In my opinion, I think it’s not entirely the teacher’s fault for giving us much homework because sometimes kids just fall behind in class work and that makes homework for them. One issue though is when each class has homework for you. For me it’s difficult to do all 5 classes homework because most of the time, one assignment is more important than another and sometime they contradict each other. Homework can be quite stressful when it’s mainly sitting down for hours at a time thinking, writing, and clarifying. Most parents look at homework and think, “I don’t know anything about this”. Honestly, the curriculum has changed that much that not even our parents understand it. Mainly math and science, and even physics. It can be quite annoying when you need help and get distressed over homework. I was up until 1am doing homework and I had to stop because my back hurt, I was tired, and I didn’t even get the chance to study for a test because I was just exhausted. I didn’t even get to sleep until near 2 in the morning. Talk about sleep deprivation.

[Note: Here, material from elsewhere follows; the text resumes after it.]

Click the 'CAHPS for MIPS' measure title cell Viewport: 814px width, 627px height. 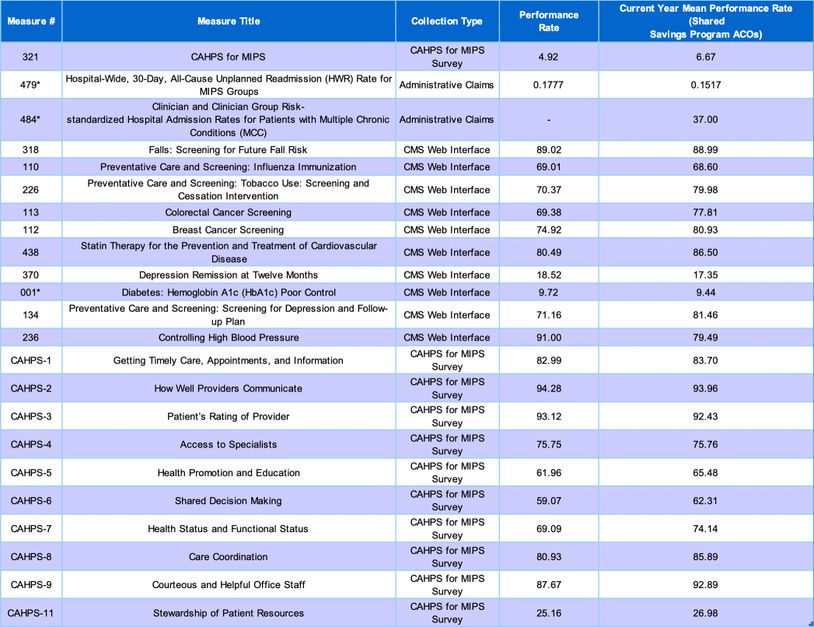tap(228, 57)
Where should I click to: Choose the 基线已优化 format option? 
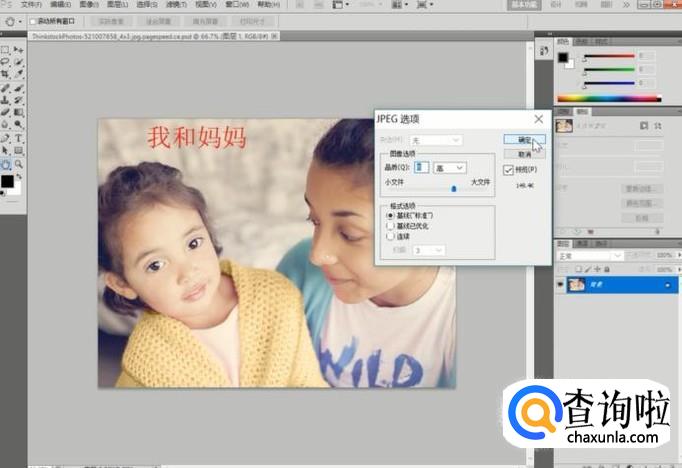click(390, 226)
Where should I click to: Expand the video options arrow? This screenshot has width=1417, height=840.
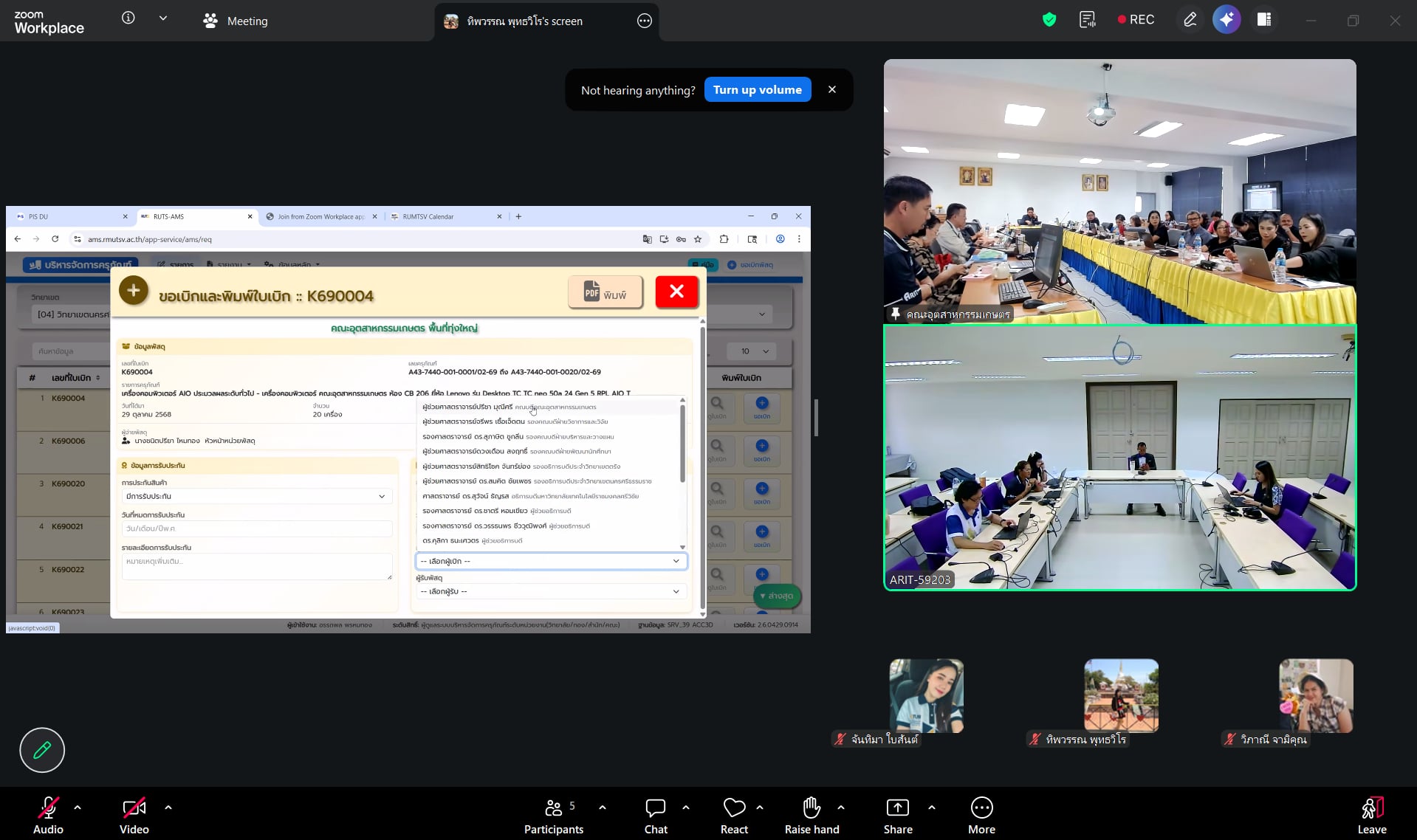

Homework is a very controversial topic. Some kids say it helps with learning on there own. Others believe that its a waste of time. To me, it depends on what class the homework is for and how much homework it is. I’m okay with fifteen to thirty minutes of homework, but that about it. Being a high schooler, you are expected to do lots of homework. But I don’t believe that. We spend 7 hours of our day already in classes and I don’t think doing another hour of homework is helpful. It adds more stress onto an already stressful lifestyle. If you get home at 6 from sports, and start your homework at 7, and you are up until 12, I don’t think that is fair to students. Everyone has there opinion on homework. Some love it, some hate it. Some think its quicker to finish while laying in bed, and some think its better to do at the kitchen table. It all depends on your lifestyle and how you see fit.

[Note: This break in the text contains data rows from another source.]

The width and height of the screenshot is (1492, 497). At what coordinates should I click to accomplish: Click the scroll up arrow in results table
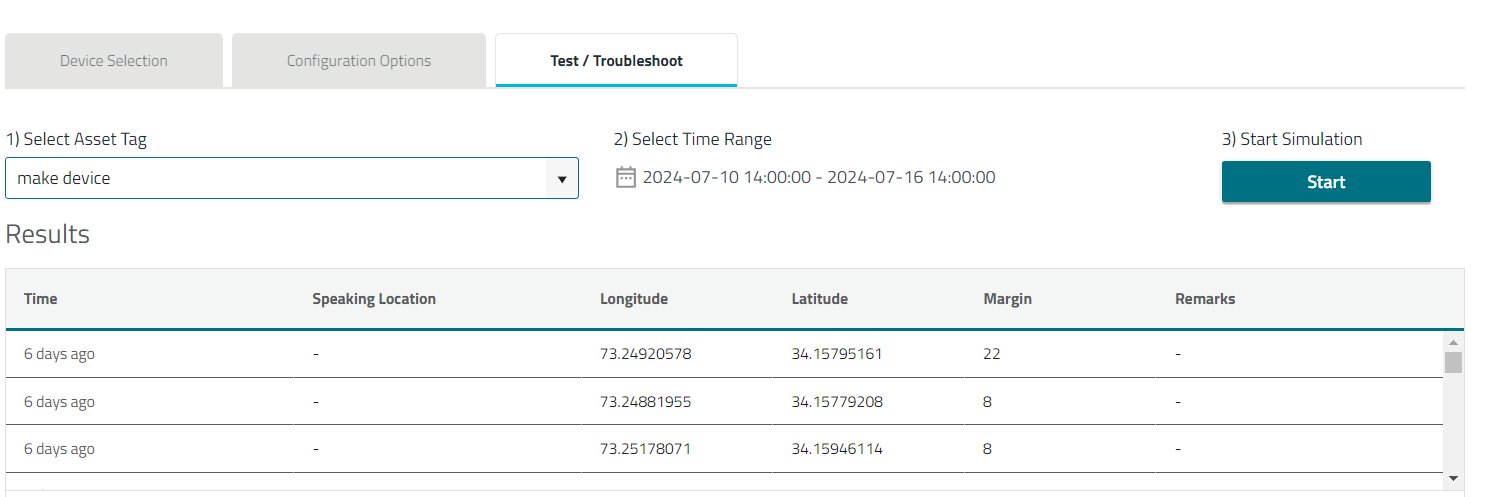[1453, 342]
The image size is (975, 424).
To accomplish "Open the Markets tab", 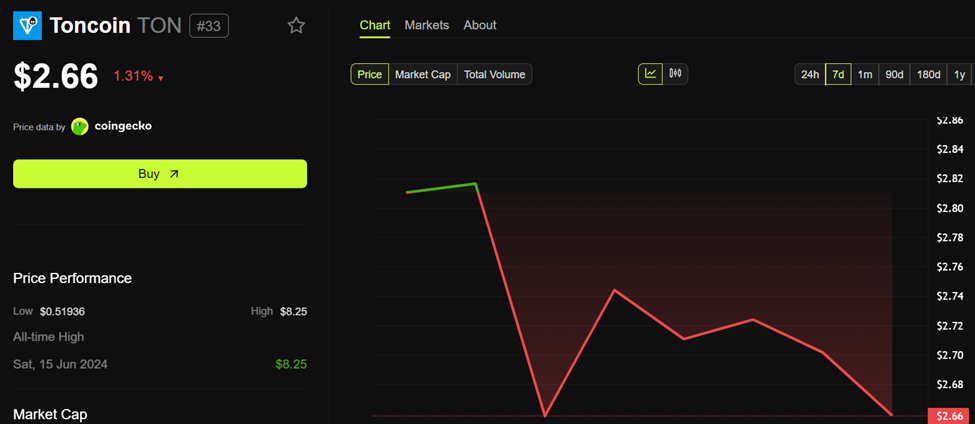I will click(426, 25).
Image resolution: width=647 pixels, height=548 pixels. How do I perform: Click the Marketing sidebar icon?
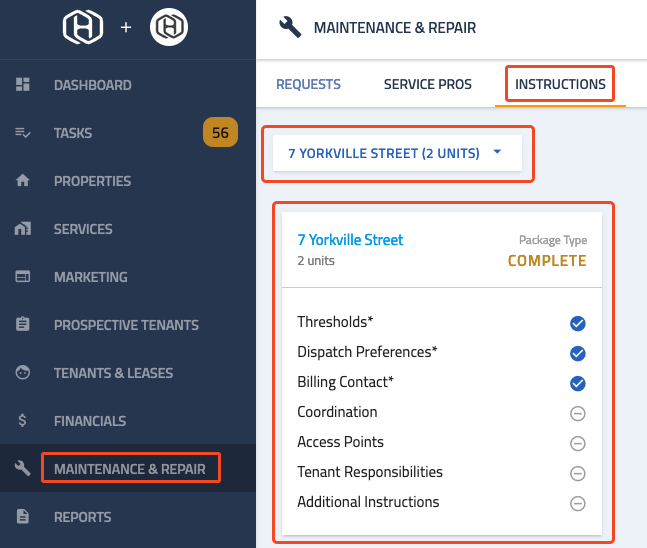coord(22,276)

I think that each teacher gives out the right amount of homework, but the reason it seems like a lot is because each teacher gives out homework. Say if you only get your average amount math homework, but no other classes, that’s fine, right? but adding in the average amount for every class, and it’s a lot. Homework does get in the way of my sleep because I usually go to sleep at 10 but if I get 3 different homework assignments, which is what I tend to get now, I have to stay up until 11:30. I also do track as an extracurricular acivity, track meets usually go from 3:00 pm and end at around 9:30 pm. on normal days I start my homework at 6:00 and end at 10:30 but if I got home at 9:30 and couldn’t do my homework at the meet then I will end up having to get it done at 1:30 but of course I’ll stop at 11:00 and do the rest in the morning and during lunch break. I think the teachers are giving the right amount eahc, but not all together.

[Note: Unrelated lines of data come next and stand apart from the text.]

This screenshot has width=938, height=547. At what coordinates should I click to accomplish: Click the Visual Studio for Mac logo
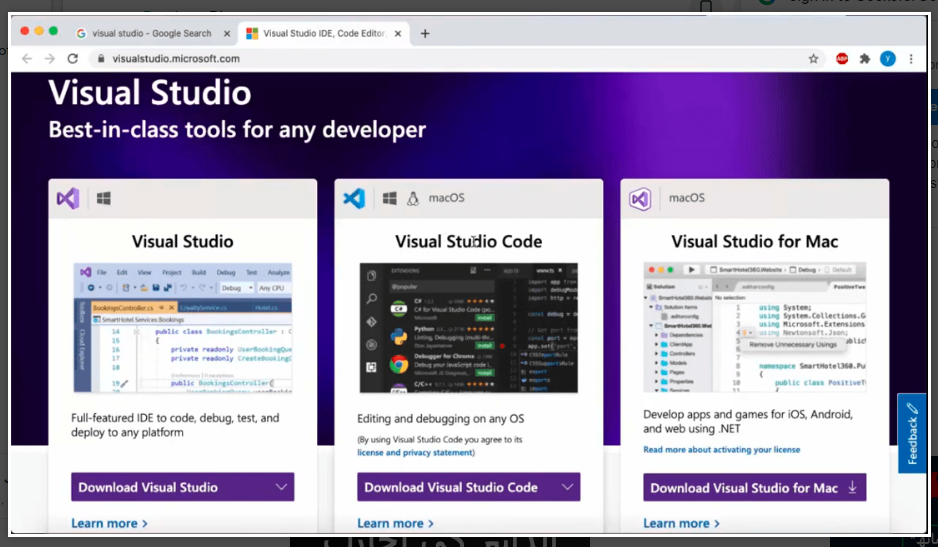(640, 198)
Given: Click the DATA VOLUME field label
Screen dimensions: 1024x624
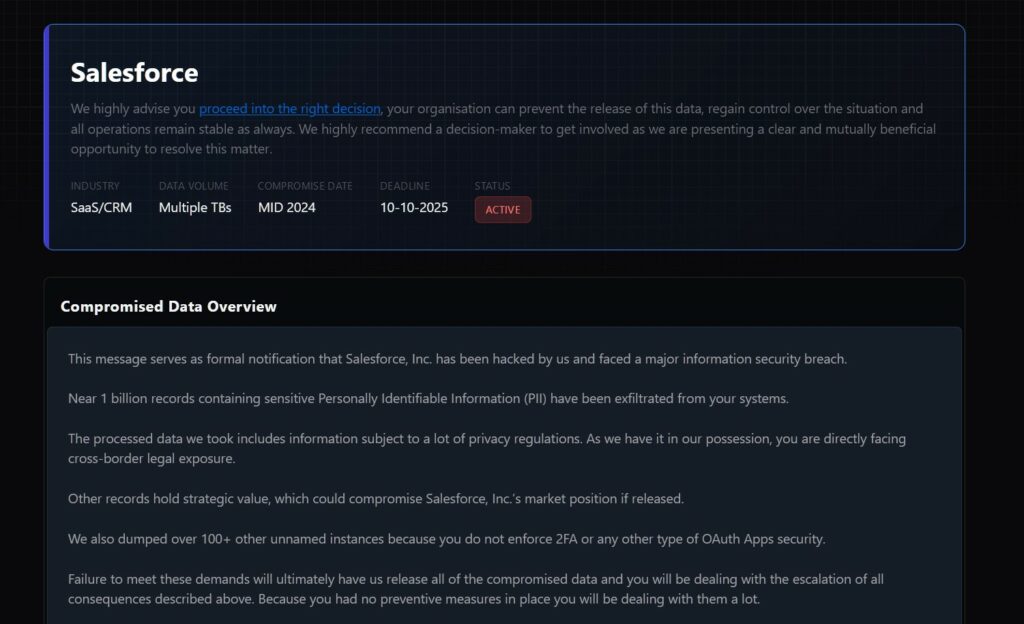Looking at the screenshot, I should coord(193,186).
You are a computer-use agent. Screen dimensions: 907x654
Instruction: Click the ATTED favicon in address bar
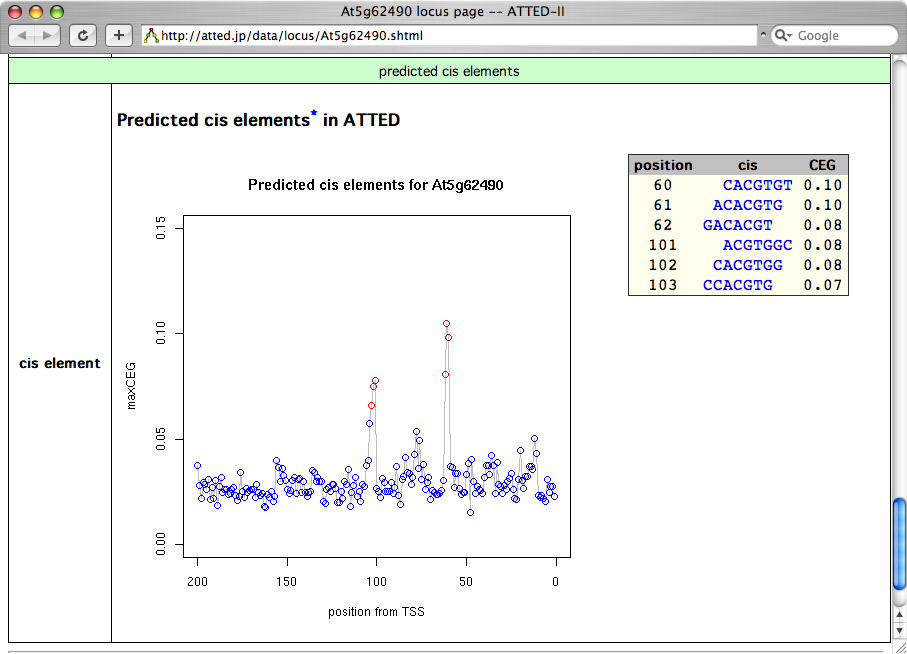[x=152, y=36]
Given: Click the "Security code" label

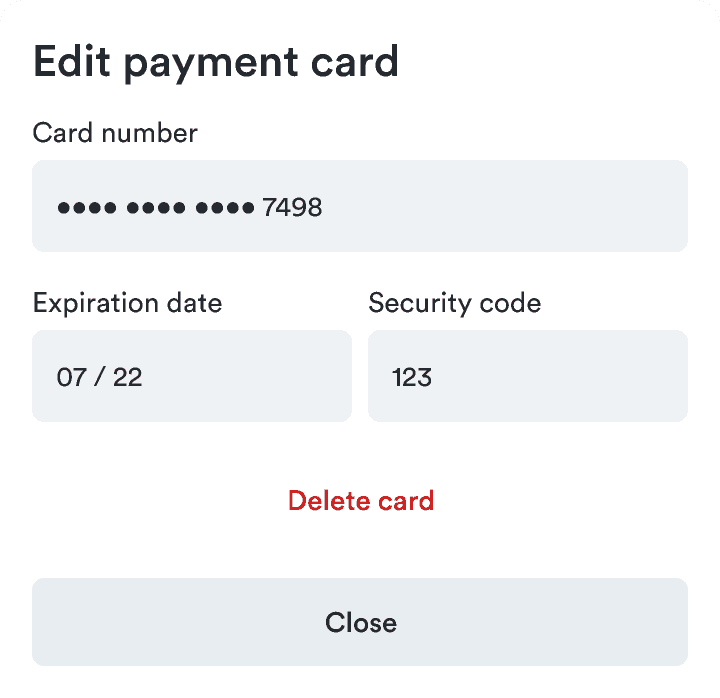Looking at the screenshot, I should tap(454, 303).
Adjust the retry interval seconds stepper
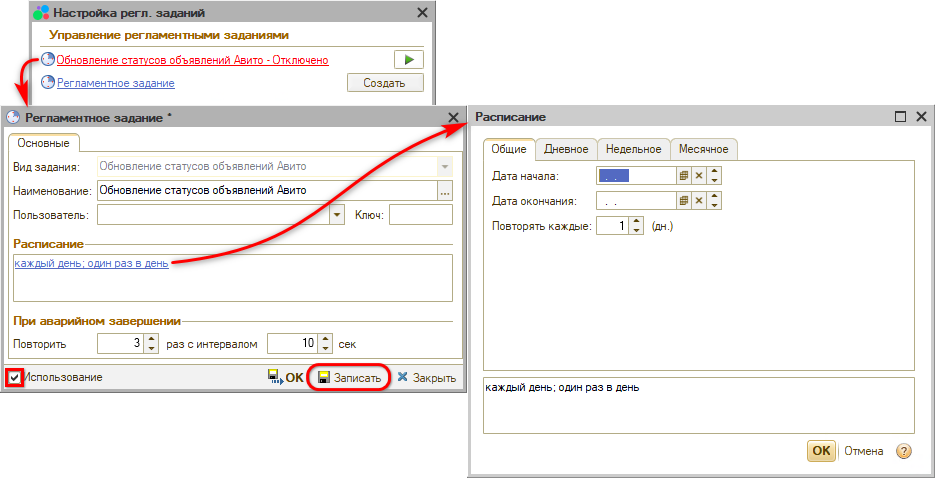Image resolution: width=935 pixels, height=478 pixels. coord(325,344)
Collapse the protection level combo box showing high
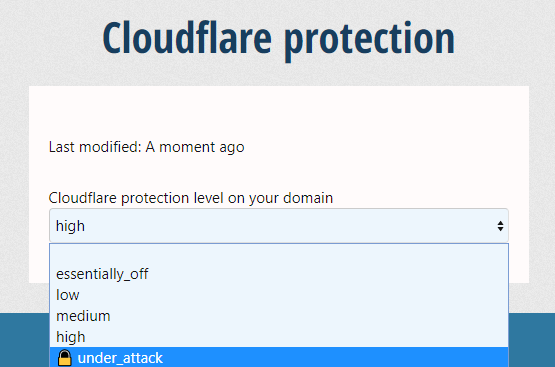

Does it get in the way of sleep or extracurricular activities? Or are you able to manage the right balance?

Coming from a very small school, I see that almost every student is involved in some type of extracurricular activity which take places outside of school hours. Personally when I get back later in the day from practice or a game, the last thing I want to do is spend hours on homework. I think teachers should give students homework if they feel it is important to practice what they are being taught; however, I think some teachers give an excessive amount and it is unnecessary. I think it would be best if each teacher only gave an assignment that at tops would take 15-20 to complete. This way it would be enough to get some practice in without taking a long time and not focusing the whole time.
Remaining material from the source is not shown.